* [LIST OF TASKS]
(a) According to the aperture guide, what controls the size of the aperture's opening?
(b) State whether each of these statements agrees with the aperture guide, answering yes or no and quoting the deciding words: (i) Most vintage lenses have an aperture ring on the lens itself. (ii) A 100mm lens needs a 50mm aperture diameter to reach f/4. (iii) An f/8 aperture lets in half the light of an f/4 aperture.
(c) Carry on with the aperture guide from the point where it stops.

* [SOURCE]

Aperture Guide Pt. 1: The Basics of Aperture
In our last SLR Lounge Shooting Guide article, we covered the basics of shutter speed and how it is responsible for either conveying motion or freezing motion in an image. It is also one of the three factors that control exposure.
The second component of the exposure triangle is aperture. This article is part 1 of our aperture guide that will talk about aperture and its role in photography. We will start off by explaining what aperture is, what f-stop is, and how aperture controls exposure.
The simplest explanation for aperture is simply an opening inside the lens in which light can shine through. The size of the aperture’s opening is controlled by a set of overlapping metal blades called a diaphragm. This set of adjustable blades determines how much light hits the sensor at any given time. Just think of this opening like the valve handle of a water faucet. The wider you open the faucet, the more water pours out, and the wider the aperture opening, the more light pours into the sensor.
Most modern lenses allow you to control the size of the aperture opening from the camera itself, but some modern lenses and the majority of vintage lenses have an aperture ring on the lens itself that allow you to control the diaphragm directly.
Measuring aperture can be confusing at first. This is because aperture is measured by f-numbers or f-stops, which is the ratio of the lens’ focal length divided by the effective aperture diameter.
So if you take a 200mm lens and divide it by a 50mm aperture diameter opening, you end up with an f-stop of 4, or f/4. Now, for a 100mm lens, you only need an aperture diameter opening of 25mm to get to f/4.
So what this means is that unlike shutter speed, which is measured in absolute value of time, an f-stop is relative to the length of the lens and the diameter of the aperture opening itself.
The main thing that you do have to remember about the f-stop is that they are inverse values, which means that just like a fraction, the larger the number is, the smaller the diameter opening. A way to visualize this is to think of slices of a pizza pie. A quarter (1/4) slice of pie is larger than an eighth (1/8) slice of a pie. So an aperture opening with a lower value like f/4 is a larger than an aperture opening with a higher value like f/8. In other words, a large or open aperture has a low f-stop number, while a small or closed aperture has a high f-stop number.
Got that? Ok, because it is going to get a little more confusing from here. Going back to the slice of pie analogy, we all know that a 1/8 slice of pizza is half as big as a ¼ slice of pizza, and a 1/16 slice is going to be half as big as a 1/8 slice of pizza. With f-stops, the halving/doubling relationship doesn’t quite work in the same way because in order to double or half the amount of light coming in, you actually multiply by a factor of √2 (approximately 1.41). Doubling or halving the light is called one full stop. So, going from f/4, if you want to cut the light coming in by half or go one full stop down, you multiple f/4 by 1.41, which gets you f/5.6. If you cut that light in half again, you get f/8. So unlike the pizza slices where a 1/8 pizza slice is half the size of a ¼ pizza slice, an f/8 aperture lets in a quarter of the light compared to an f/4 aperture.

* [STORED DATA]
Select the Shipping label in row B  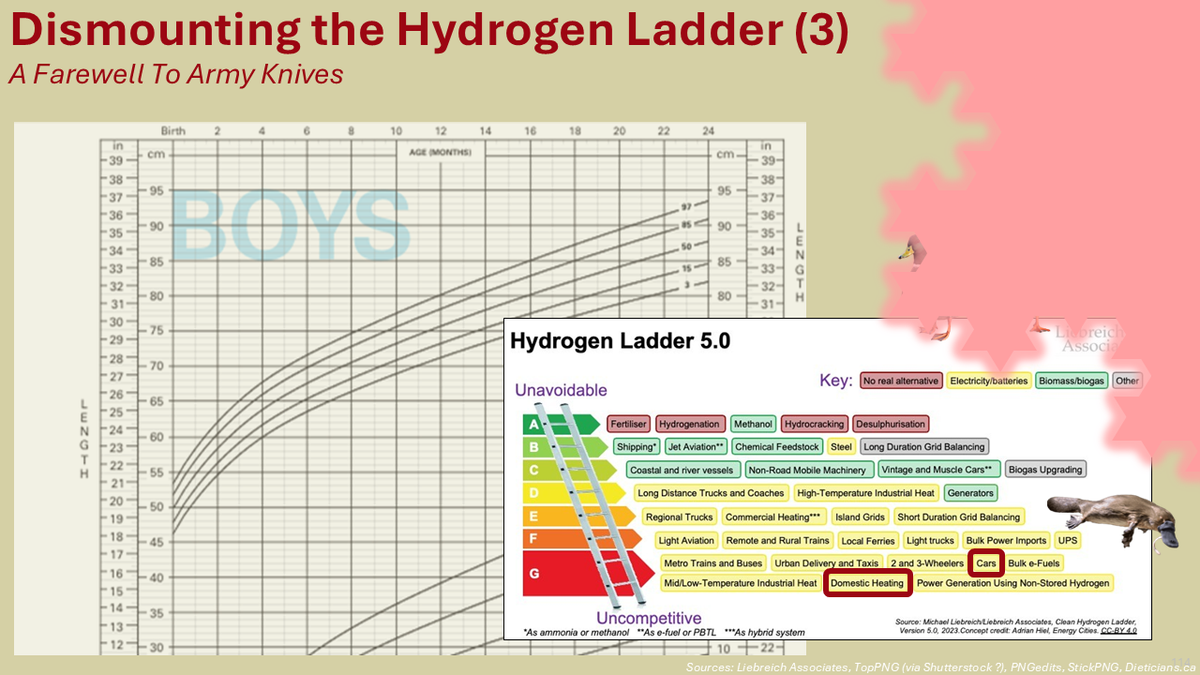click(x=636, y=446)
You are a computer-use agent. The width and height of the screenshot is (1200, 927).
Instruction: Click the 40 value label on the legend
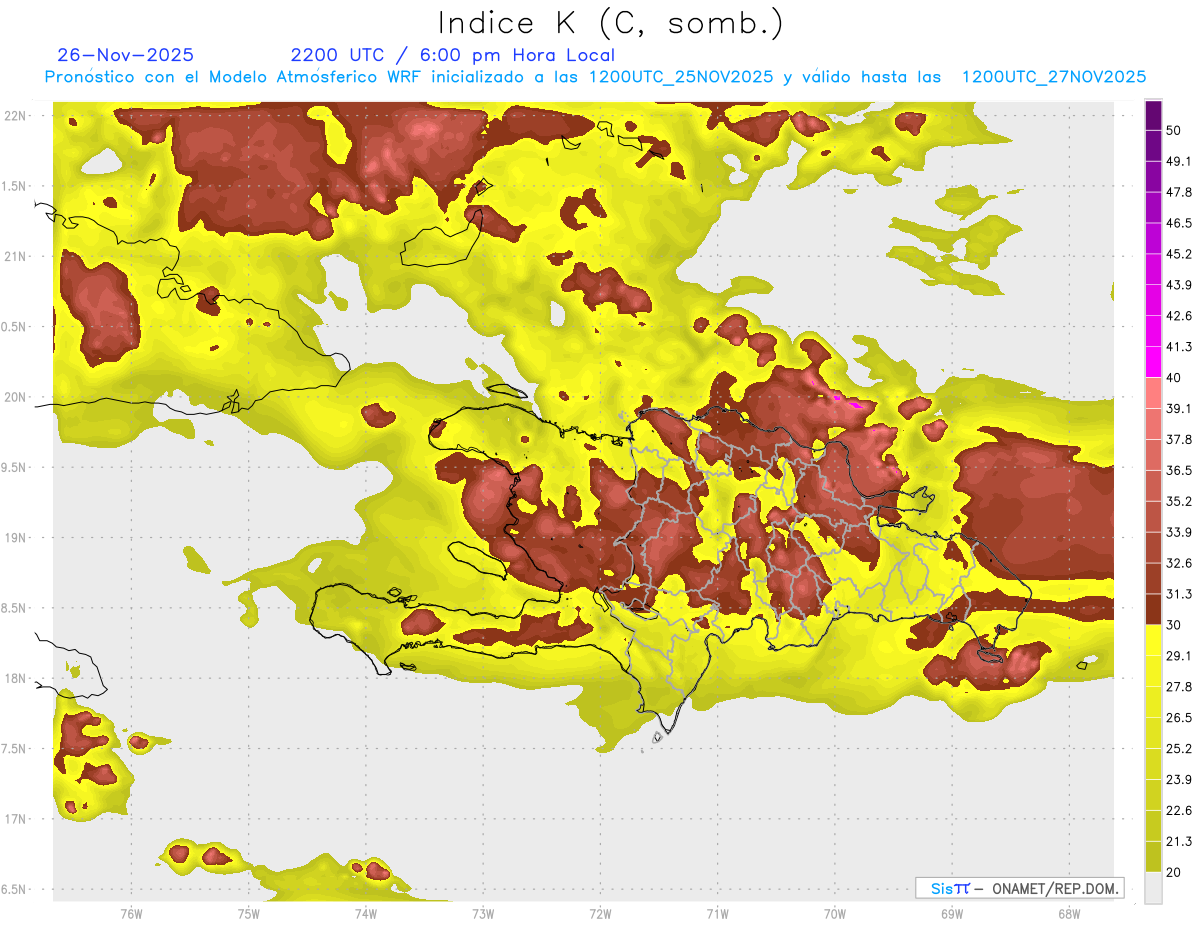[x=1174, y=378]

* [TASK-BY-TASK RESULTS]
(a) A set of overlapping metal blades called a diaphragm.

(b)
(i) Yes: "the majority of vintage lenses have an aperture ring on the lens itself"
(ii) No: "for a 100mm lens, you only need an aperture diameter opening of 25mm to get to f/4"
(iii) No: "an f/8 aperture lets in a quarter of the light compared to an f/4 aperture"

(c)
Now, to go the other way when you want to double the amount of light coming in, or go one full stop up, you divide by 1.41. So starting back at f/4, to go one full stop up, you divide by 1.41 to get f/2.8.
So here is a diagram that shows you the list of full f-stops from f/1 to f/22:
In between the full f-stops are ½ stops and 1/3 stops. These fractional f-stops gives you more control over how much light you allow in. Here is the same diagram with the ½ stops and 1/3 stops added.
You may have noticed that lenses are typically labeled with an f-stop number. This is what is known as the lens speed or the maximum aperture available for that lens. A prime lens with a large aperture like f/1.8 or lower is considered a “fast lens” because it can gather a lot of light quicker than a “slow lens” that has a maximum aperture of f/4.
Some lenses, like the Voigtlander Nokton 25mm or the Leica Noctilux 50mm have a maximum aperture of f/0.95! Now that is blazing fast! Of course, you pay the high price for these lenses, with the Voigtlander Nokton retailing at $1199 and the Leica Noctilux retailing at a whopping $10,995.
Zoom lenses come in two varieties, variable maximum aperture and constant maximum aperture. Typically, it is the high-end zoom lenses like the Canon EF 24-70mm f/2.8L USM Standard Zoom Lens that have a constant max aperture, while the cheaper zoom lenses like the kit lens that comes with a DSLR like Canon EF-S 18-55mm f/3.5-5.6 IS II SLR Lens have a variable max aperture. The reason that the higher end lens with the constant max aperture is far more expensive is because the lens manufacturer has to figure out how to maintain the same max aperture without actually having to increase the diaphragm diameter.
So what is the point of all these f-stops? One of the reasons that you want adjustable aperture is to control exposure. If you remember from our Explaining Exposure article, we talked about how exposure is a three-way balancing act between shutter speed, aperture, and ISO speed. When one or more factors increases or decreases one way, the other factor must swing the other way in order to maintain the same exposure.
So if you slow down the shutter speed by one stop, you are doubling the amount of light that is hitting the sensor. In order to have the same exposure as before, you have to close down the aperture by one stop. Conversely, if speed up the shutter speed by one stop, then you have to open up the aperture by one stop. The same principle applies with ISO.
You can use aperture to correct for under and overexposure, as well. If your image is too dark, try opening up your aperture to let more light in. If your image is too bright, you can stop down the aperture to limit the amount of light hitting the sensor.
An easy way to remember the exposure balance is the water faucet analogy again. If you have a lot of water pouring out (large aperture), you only need a short amount of time to fill a cup (short shutter speed). If you allow less water to pour out (small aperture), it will take you longer to fill the same cup (long shutter speed).
So to recap, aperture is the opening at the end of the lens that lets light to hit the sensor. The size of this hole is determined by an adjustable set of overlapping metal blades called the diaphragm. The bigger the opening, the more light comes through at any given time.
The way aperture is measured is by f-stops, which is the ratio between the focal length of the lens and the actual diameter diaphragm opening. To double or half the amount of light coming in, you multiply or divide by a factor of √2 (approximately 1.41).
Not only can we adjust for full stops on our lenses, but we can also adjust the aperture by 1/2 stops and 1/3 stops.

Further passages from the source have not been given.